Published Date : 26/08/2025
In the rapidly advancing field of artificial intelligence (AI), large language models (LLMs) are showing promising capabilities in various healthcare applications. A recent study conducted at the Eye and ENT Hospital of Fudan University in Shanghai, China, aimed to evaluate the performance of five popular LLMs in addressing cataract-related queries. The models assessed were ChatGPT-4, ChatGPT-4o, Gemini, Copilot, and the open-source Llama 3.5. This evaluation involved both qualitative and quantitative assessments, benchmarking the models' outputs against human-generated responses using seven key metrics: accuracy, completeness, conciseness, harmlessness, readability, stability, and self-correction capability.

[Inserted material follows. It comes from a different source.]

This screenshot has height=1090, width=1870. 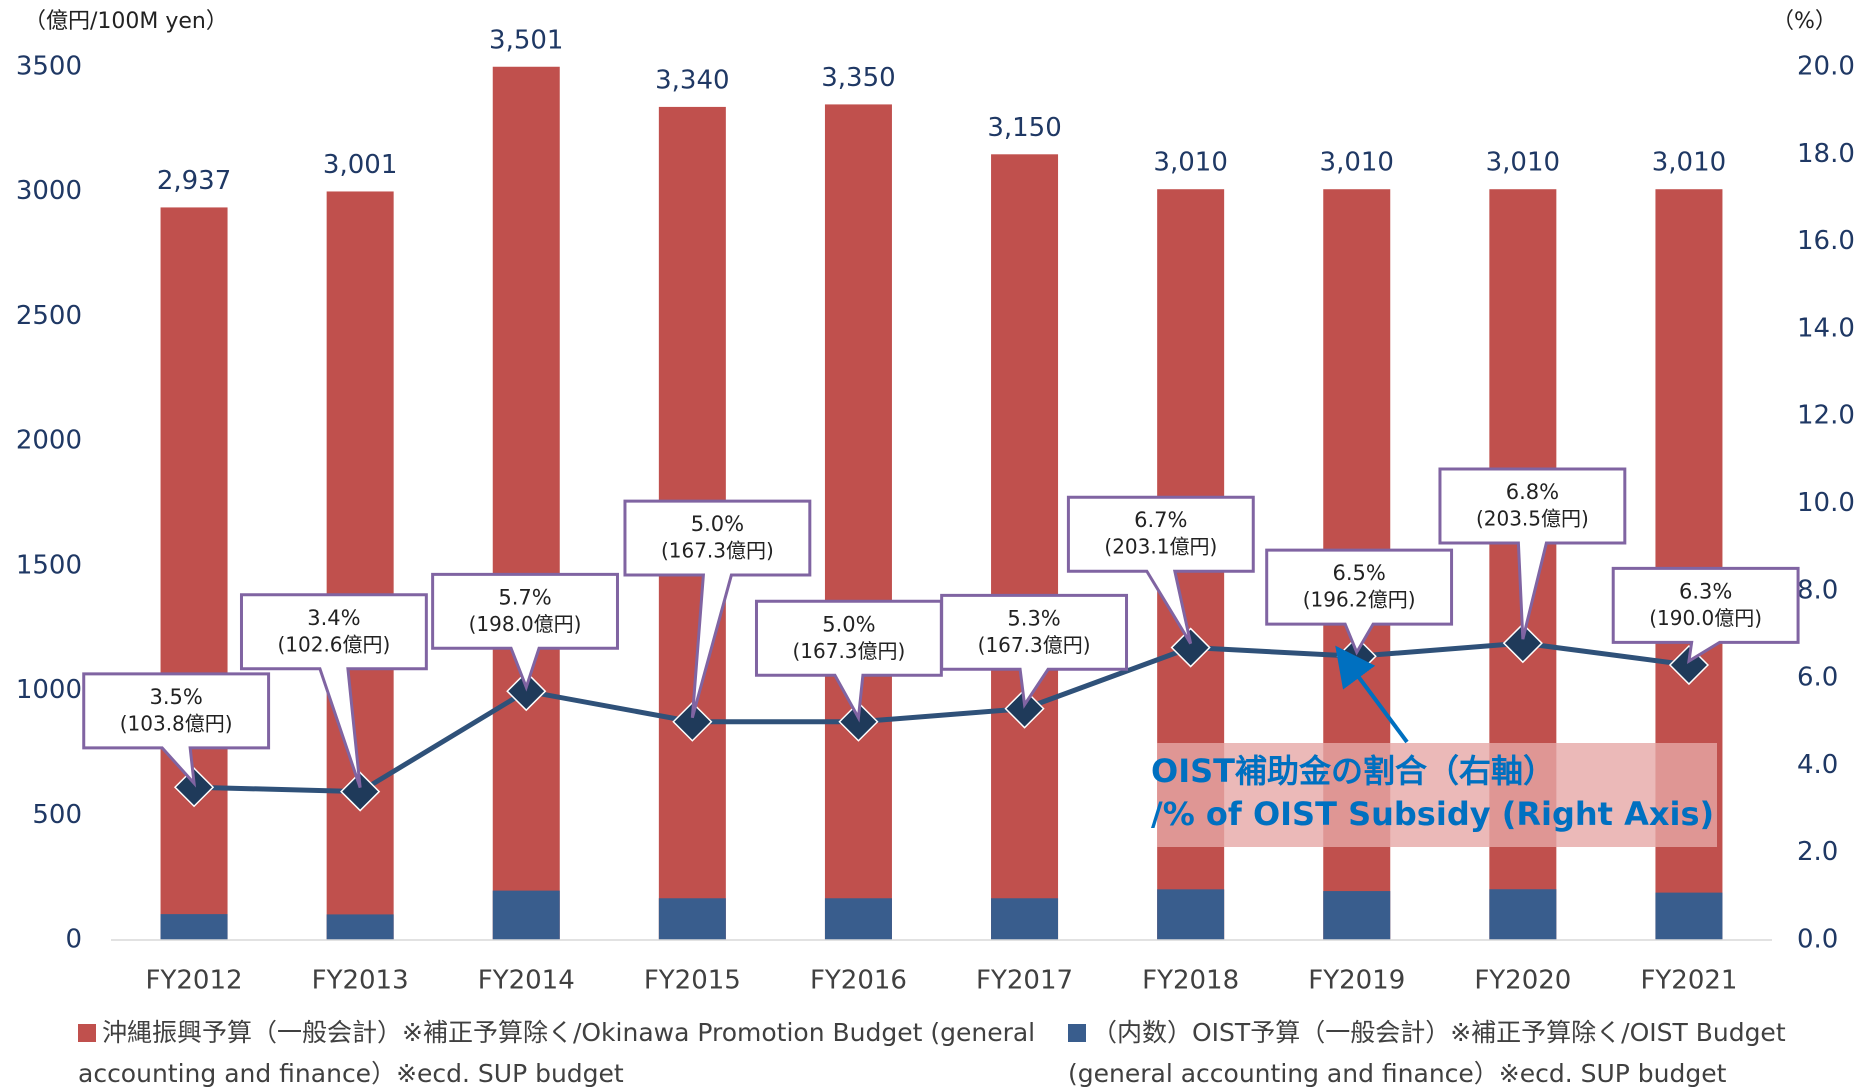 I want to click on y2-tick-label: 20.0, so click(x=1826, y=67).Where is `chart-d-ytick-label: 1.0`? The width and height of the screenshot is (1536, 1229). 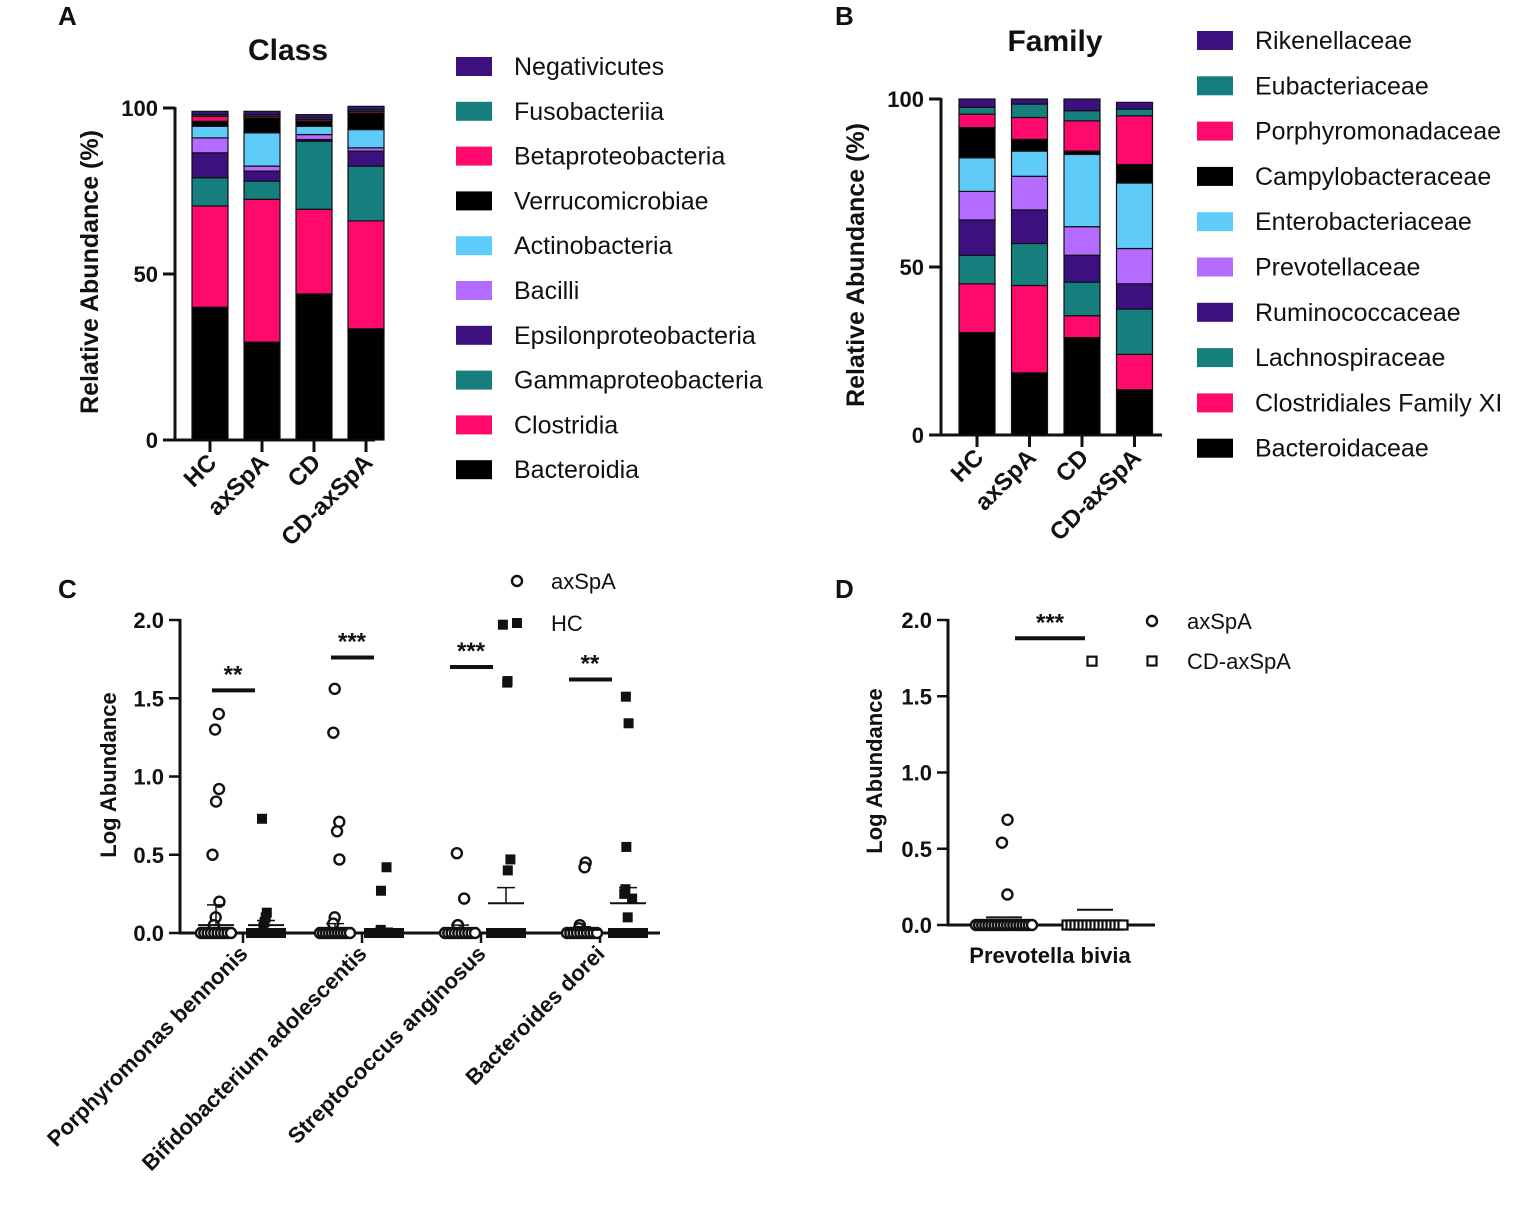 chart-d-ytick-label: 1.0 is located at coordinates (916, 774).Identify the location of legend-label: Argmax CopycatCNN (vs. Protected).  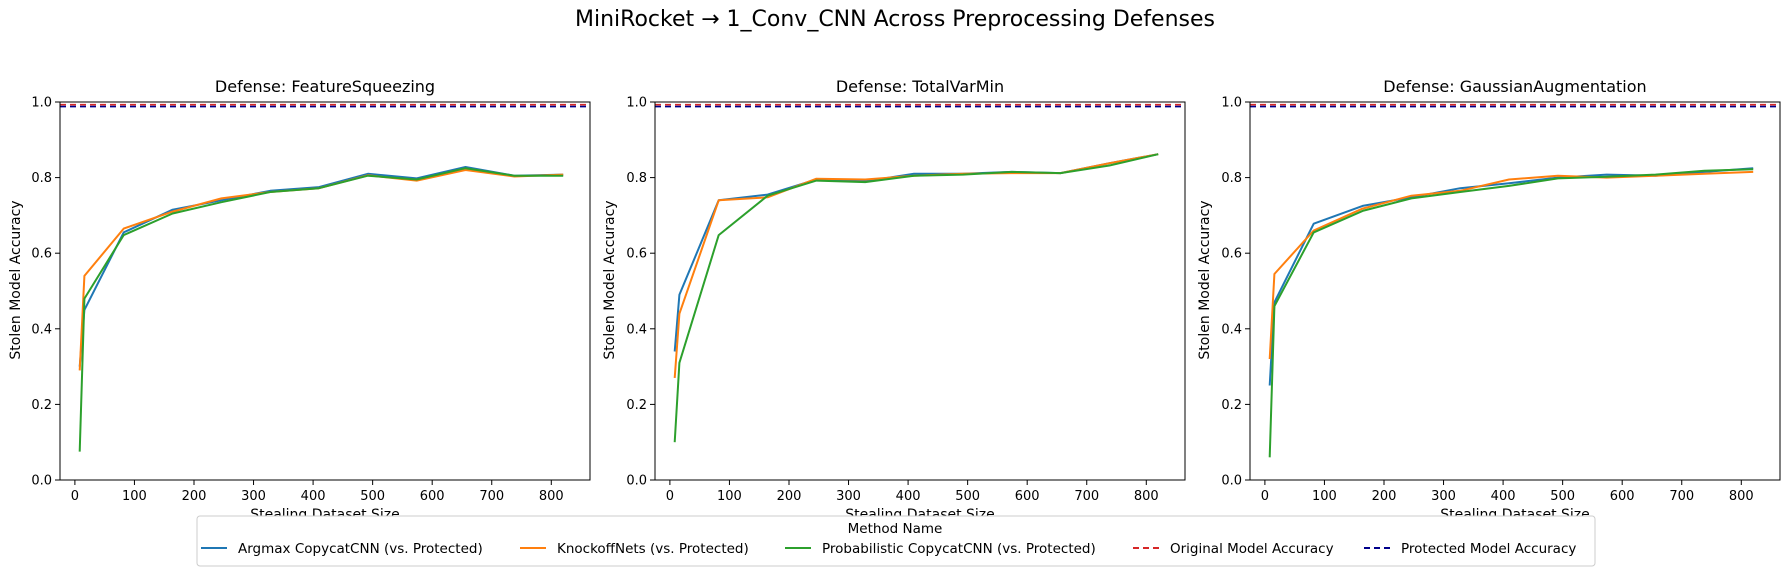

The study was designed to provide a comprehensive understanding of how these LLMs perform in a clinical context, particularly in patient education and cataract care. The Eye and ENT Hospital of Fudan University, a leading institution in ophthalmology, provided the necessary expertise and resources to conduct this rigorous evaluation. The research team, comprising professionals from both Fudan University and the Zhejiang Provincial Hospital of Chinese Medicine, ensured a multidisciplinary approach to the study.
In the information quality assessment, ChatGPT-4o emerged as the top performer, achieving the highest scores in accuracy (6.70 ± 0.63), completeness (4.63 ± 0.63), and harmlessness (3.97 ± 0.17). Gemini, on the other hand, excelled in conciseness, with a score of 4.00 ± 0.14. These results indicate that ChatGPT-4o and Gemini are particularly well-suited for providing detailed and concise responses to cataract-related questions.
Further subgroup analysis revealed that all LLMs performed comparably to or better than humans across different clinical topics. This suggests that these models can effectively handle a wide range of cataract-related queries, from basic patient education to more complex clinical issues. The readability assessment, however, showed that ChatGPT-4o had the lowest readability score (26.02 ± 10.78), indicating the highest level of reading difficulty. Copilot, with a readability score of 40.26 ± 14.58, was more readable but still less so than human-generated content, which had a score of 51.54 ± 13.71.
Stability in reproducibility and stability assessment was another critical metric. Copilot demonstrated the best stability, which is crucial for ensuring consistent and reliable responses in a clinical setting. All LLMs also exhibited strong self-correction capability when prompted, a feature that can help mitigate potential errors and improve the accuracy of responses over time.
Despite these promising results, the study emphasizes the importance of cautious and critical evaluation of AI in clinical practice. Clinicians and patients should be aware of the limitations of AI, particularly in terms of readability and the potential for complex medical jargon. The research team concluded that LLMs have considerable potential in providing accurate and comprehensive responses to common cataract-related clinical issues, with ChatGPT-4o leading the way in accuracy, completeness, and harmlessness.
This study underscores the growing role of AI in healthcare, particularly in patient education and clinical decision-making. As LLMs continue to evolve, they have the potential to significantly enhance the quality of care for patients with cataracts and other ophthalmic conditions. However, ongoing research and validation are necessary to ensure that these technologies are used effectively and safely in clinical settings.
In summary, the study at the Eye and ENT Hospital of Fudan University provides valuable insights into the performance of LLMs in cataract care. The results highlight the potential of AI to improve patient education and clinical practice, while also emphasizing the importance of continued research and careful implementation. As AI technology advances, it is likely to play an increasingly important role in the future of healthcare.
Q: What is the main purpose of the study?
A: The main purpose of the study was to evaluate the performance of five large language models (LLMs) in addressing cataract-related queries, focusing on metrics such as accuracy, completeness, conciseness, harmlessness, readability, stability, and self-correction capability.
Q: Which LLM performed the best in the study?
A: ChatGPT-4o performed the best, achieving the highest scores in accuracy, completeness, and harmlessness.
Q: What were the key metrics used to assess the LLMs?
A: The key metrics used to assess the LLMs were accuracy, completeness, conciseness, harmlessness, readability, stability, and self-correction capability.
Q: How did the LLMs compare to human-generated responses?
A: The LLMs performed comparably to or better than human-generated responses in most metrics, with some models excelling in specific areas like conciseness and stability.
Q: What are the limitations of using AI in cataract care?
A: The limitations of using AI in cataract care include readability issues, potential for complex medical jargon, and the need for ongoing research and validation to ensure safe and effective use in clinical settings.